→ **ASSIGNMENT**:
In the listing below, repeat exactly every line from the first through the line containing "Task: Open Seznam", with nothing else.

→ **SOURCE INFORMATION**:

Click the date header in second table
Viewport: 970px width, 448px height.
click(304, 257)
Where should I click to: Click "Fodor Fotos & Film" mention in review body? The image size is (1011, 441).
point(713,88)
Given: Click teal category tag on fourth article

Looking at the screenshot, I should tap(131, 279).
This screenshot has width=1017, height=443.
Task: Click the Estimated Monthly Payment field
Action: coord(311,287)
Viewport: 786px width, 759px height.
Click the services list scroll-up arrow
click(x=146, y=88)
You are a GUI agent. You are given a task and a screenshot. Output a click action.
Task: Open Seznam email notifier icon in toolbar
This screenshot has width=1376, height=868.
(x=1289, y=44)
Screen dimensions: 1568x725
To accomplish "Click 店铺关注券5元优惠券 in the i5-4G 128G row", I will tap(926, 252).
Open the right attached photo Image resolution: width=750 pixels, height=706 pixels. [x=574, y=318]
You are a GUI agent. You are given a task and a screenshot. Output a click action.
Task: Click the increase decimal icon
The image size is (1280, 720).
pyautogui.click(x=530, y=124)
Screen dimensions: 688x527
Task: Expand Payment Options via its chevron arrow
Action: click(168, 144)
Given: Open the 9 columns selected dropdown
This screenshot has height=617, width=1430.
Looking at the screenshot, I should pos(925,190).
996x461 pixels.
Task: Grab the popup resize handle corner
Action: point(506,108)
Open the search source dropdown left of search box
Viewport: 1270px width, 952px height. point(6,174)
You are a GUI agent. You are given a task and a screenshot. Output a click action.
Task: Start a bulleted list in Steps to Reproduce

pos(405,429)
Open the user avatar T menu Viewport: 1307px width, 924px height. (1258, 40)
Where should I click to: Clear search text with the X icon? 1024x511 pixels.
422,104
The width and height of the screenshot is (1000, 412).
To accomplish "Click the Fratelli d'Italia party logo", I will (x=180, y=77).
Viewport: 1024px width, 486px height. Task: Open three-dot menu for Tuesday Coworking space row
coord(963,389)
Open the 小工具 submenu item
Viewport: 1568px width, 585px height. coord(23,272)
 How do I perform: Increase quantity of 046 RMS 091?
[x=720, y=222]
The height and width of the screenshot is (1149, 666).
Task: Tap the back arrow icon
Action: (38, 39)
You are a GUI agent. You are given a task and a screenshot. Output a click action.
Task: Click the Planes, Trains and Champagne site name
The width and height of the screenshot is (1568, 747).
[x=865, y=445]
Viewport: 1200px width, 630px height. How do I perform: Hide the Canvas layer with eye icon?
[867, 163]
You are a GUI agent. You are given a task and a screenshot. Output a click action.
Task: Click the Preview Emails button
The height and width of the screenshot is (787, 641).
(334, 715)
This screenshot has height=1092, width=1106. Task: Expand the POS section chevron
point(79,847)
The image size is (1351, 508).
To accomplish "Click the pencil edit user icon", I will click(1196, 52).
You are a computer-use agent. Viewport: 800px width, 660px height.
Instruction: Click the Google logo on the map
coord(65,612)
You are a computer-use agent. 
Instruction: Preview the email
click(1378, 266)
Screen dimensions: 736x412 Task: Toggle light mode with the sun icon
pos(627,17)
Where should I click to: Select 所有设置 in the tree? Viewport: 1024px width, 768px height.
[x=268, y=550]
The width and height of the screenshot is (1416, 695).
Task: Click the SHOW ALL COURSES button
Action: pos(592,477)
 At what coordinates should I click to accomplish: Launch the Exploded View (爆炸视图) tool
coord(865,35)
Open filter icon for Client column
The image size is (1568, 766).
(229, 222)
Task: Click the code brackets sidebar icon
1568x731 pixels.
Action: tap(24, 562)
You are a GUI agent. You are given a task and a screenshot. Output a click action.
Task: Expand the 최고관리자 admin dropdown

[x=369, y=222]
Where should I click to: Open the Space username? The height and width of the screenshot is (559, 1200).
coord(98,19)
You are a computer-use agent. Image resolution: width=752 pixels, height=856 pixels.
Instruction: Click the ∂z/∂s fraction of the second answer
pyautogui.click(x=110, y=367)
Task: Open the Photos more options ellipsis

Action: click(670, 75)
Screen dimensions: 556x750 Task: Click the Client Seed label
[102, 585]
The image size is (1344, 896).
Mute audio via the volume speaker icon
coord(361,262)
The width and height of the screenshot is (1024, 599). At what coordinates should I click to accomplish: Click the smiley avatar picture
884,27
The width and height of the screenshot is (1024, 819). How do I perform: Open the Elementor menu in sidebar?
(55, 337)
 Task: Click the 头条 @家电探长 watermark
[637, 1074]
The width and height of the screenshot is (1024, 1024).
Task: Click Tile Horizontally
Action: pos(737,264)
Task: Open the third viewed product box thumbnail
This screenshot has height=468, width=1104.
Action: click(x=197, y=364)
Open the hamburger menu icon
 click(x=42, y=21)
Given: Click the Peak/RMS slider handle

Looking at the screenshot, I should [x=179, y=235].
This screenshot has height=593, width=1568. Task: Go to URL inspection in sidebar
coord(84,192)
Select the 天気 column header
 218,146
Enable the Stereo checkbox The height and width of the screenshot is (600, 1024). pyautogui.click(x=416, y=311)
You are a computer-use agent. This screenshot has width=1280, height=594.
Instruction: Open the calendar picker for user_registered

→ **TASK SOLUTION**:
Click the date header in second table
Viewport: 970px width, 448px height.
click(304, 257)
Where should I click to: Click "Fodor Fotos & Film" mention in review body? The image size is (1011, 441).
point(713,88)
Given: Click teal category tag on fourth article

Looking at the screenshot, I should tap(131, 279).
This screenshot has width=1017, height=443.
Task: Click the Estimated Monthly Payment field
Action: coord(311,287)
Viewport: 786px width, 759px height.
Click the services list scroll-up arrow
click(x=146, y=88)
You are a GUI agent. You are given a task and a screenshot. Output a click action.
Task: Open Seznam email notifier icon in toolbar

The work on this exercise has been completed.